Today’s decision invests them with all the consciences, beliefs, thoughts, and desires of characters from Tolstoy. And that’s a lot.

Alito and Justice Anthony Kennedy, in a separate concurrence, argue that the federal government has already offered an accommodation to nonprofit organizations that object to the contraception mandate — they can cede the responsibility for the coverage to their insurers, who cover their own expenses via a rebate on a federal tax. They ask: Why not extend that break to closely held companies?

(That’s how the general public would end up subsidizing the religious discrimination practiced by Hobby Lobby’s owners.)

What Kennedy and Alito seem to miss is that those nonprofit groups didn’t gain the exemption because they were nonprofit, but because their exclusive purpose was religious, not commercial. “The court forgets that religious organizations exist to serve a community of believers,” Ginsburg writes. “For-profit corporations do not fit that bill.”

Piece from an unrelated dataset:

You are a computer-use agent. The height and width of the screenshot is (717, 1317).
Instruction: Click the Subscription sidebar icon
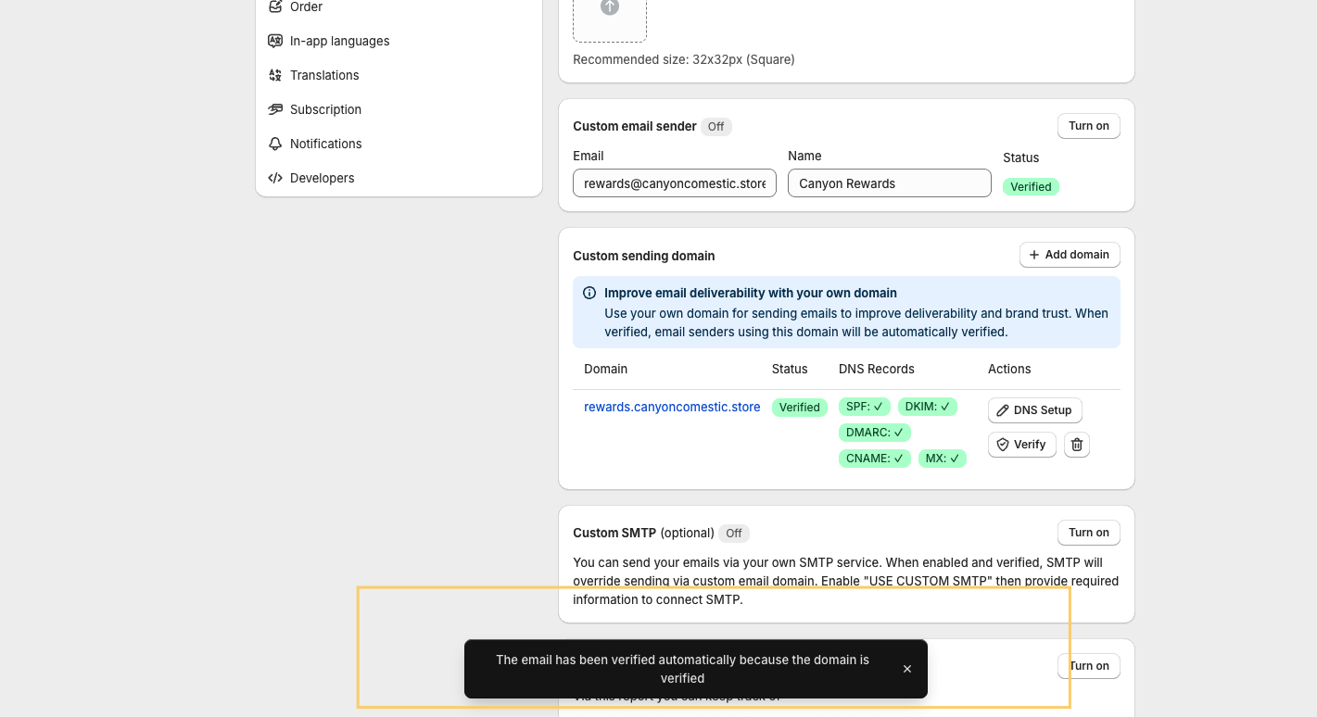click(x=275, y=109)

It will be said that Monday’s decision walked a fine line, giving the Hobby Lobby owners what they sought without opening the floodgates to religious objections to a wide range of laws and regulations.

The court has signaled that it’s open as never before to claims by private businesses for exemptions from laws that apply to the rest of us, based on religious beliefs that can’t be objectively verified. And if they win, we’ll pay. Ginsburg’s question is apt: What’s next?